Tera Melos: “Frozen Zoo” (Patagonian Rats, Sargent House, 9/7/10)
On its second full-length album — and first since 2005 — boundless math-rock trio Tera Melos (www.teramelosmusic.com) has broken its proverbial mold, if only slightly, to give a sense of order to its usual musical mayhem.
Nick Reinhart, the guitarist/keyboardist of this thrashing Sacramento-based unit, has given the band what it has never truly had before: a voice. This development isn’t new, actually, as Reinhart explored vocalizations on Idioms Vol. 1, the trio’s recent cover EP, and perfected his own vocal style in Bygones, a wild rock collaboration with Hella’s Zach Hill. But Patagonian Rats is an entirely new brand of Tera Melos, vaulting the trio to new heights.

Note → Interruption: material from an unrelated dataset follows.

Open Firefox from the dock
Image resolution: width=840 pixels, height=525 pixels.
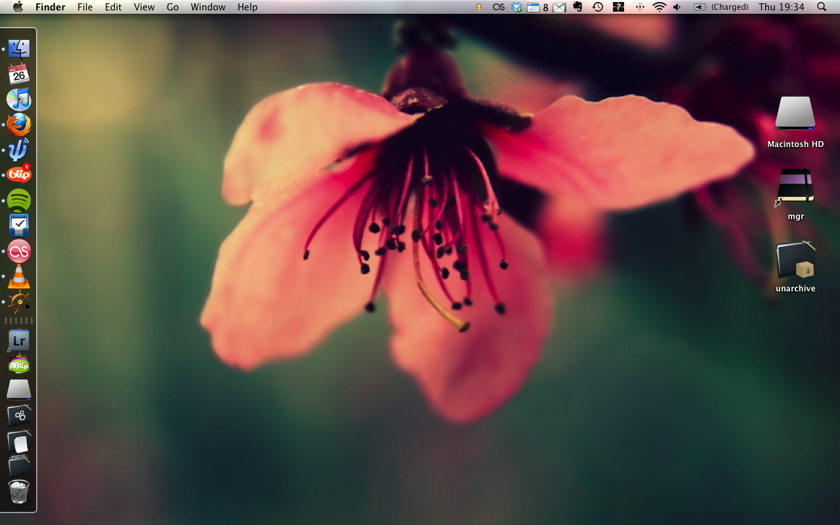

“We like to play really interesting, confusing, and complex music and arrangements in a really bizarre way,” Reinhart says. “We were a far-out instrumental band for four or five years, and we were ready to try something new. And new for us was [adding vocals]. Adding vocals was a fun, new challenge for us.”

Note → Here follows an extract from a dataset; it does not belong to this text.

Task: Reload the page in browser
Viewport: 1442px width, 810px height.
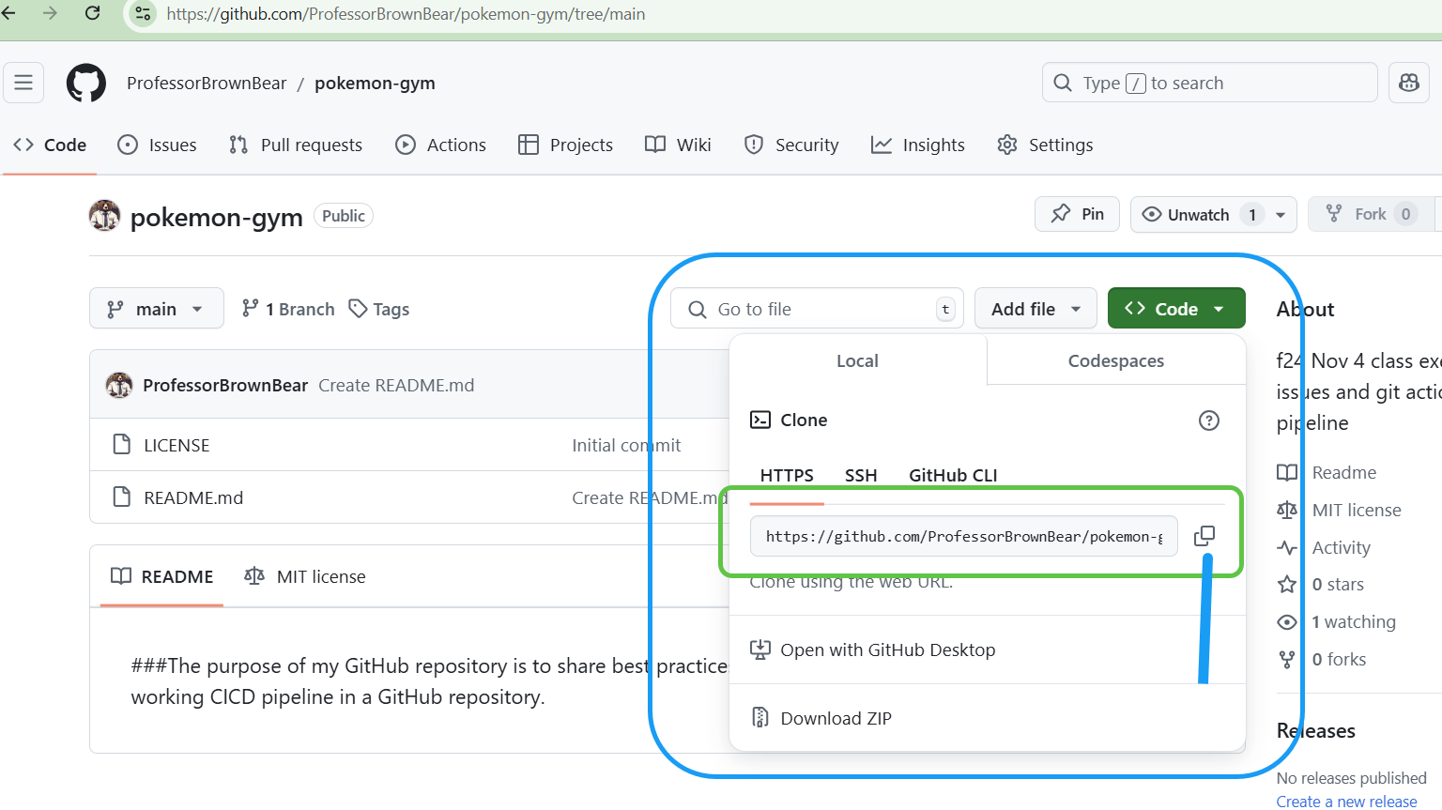Action: pyautogui.click(x=92, y=13)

“You can have [a song] that’s in a super jacked-up time signature…but if there’s a clean vocal melody over it, it kind of ties it all together.”

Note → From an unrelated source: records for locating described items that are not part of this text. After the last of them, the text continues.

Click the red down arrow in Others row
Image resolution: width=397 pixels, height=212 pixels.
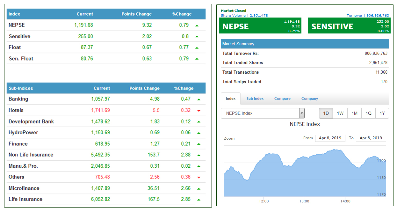click(x=199, y=177)
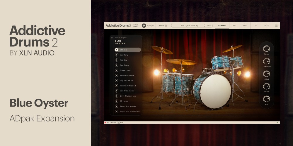Open the hamburger menu
Image resolution: width=293 pixels, height=146 pixels.
click(276, 26)
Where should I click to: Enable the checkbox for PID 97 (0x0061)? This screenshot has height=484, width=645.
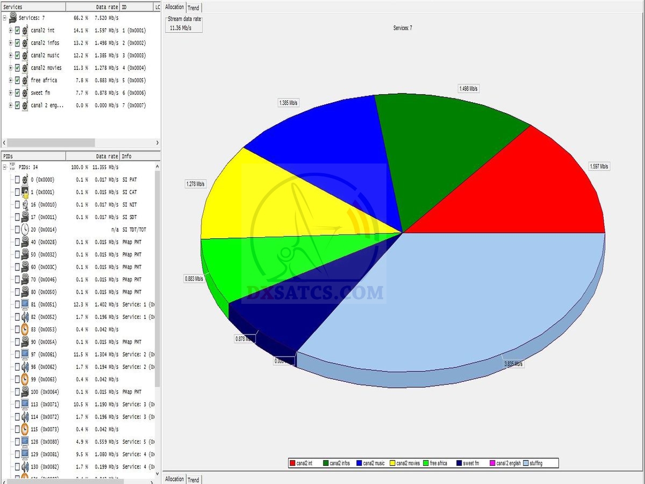click(x=17, y=355)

Through the past five years and the addition of new band members, the one thing that has remained constant is the band’s devotion to uniquely arranged punk instrumentals. Its songs are dominated by an ongoing clash between players, as if the band members are taking turns battling each other with high-intensity solos. However, the addition of Reinhart’s vocals adds a unifying quality to the band’s controlled chaos.
“It seems like vocals are something that no matter who you are, or what knowledge of music you have, you can always relate to,” Reinhart says. “You can have [a song] that’s in a super jacked-up time signature, that’s weird, but if there’s a clean vocal melody over it, it kind of ties it all together.”
And so it is on Patagonian Rats. By no means does the band adopt a familiar, radio-friendly sound — it continues to keep the listener off balance with spastic drums, math-punk guitar noodling, and driving bass distortions that combine in unexpected ways on signature tracks such as “The Surf Skin” and “Frozen Zoo.” The vocals themselves still are secondary, as Reinhart’s voice often is reserved for the background and flavored with an echoing quality. Nevertheless, the stripped-down vocals allow Tera Melos to keep the essence of its signature instrument-driven style, while infusing another melodic element into its songs.
A multinational tour — another first for Tera Melos — coincided with the release of Patagonian Rats, and the band hopes that this album’s success will lead to a self-sustaining career in music. “If we can afford rent six months from now without having to work a real shitty job or have to borrow money from our parents, that would be super successful for us,” Reinhart says. Regardless of whether some commercial acceptance lies ahead for the globe-trotting trio, one thing is for sure: in order for Tera Melos to enjoy the success it desires, Nick Reinhart’s voice can’t get lost in translation.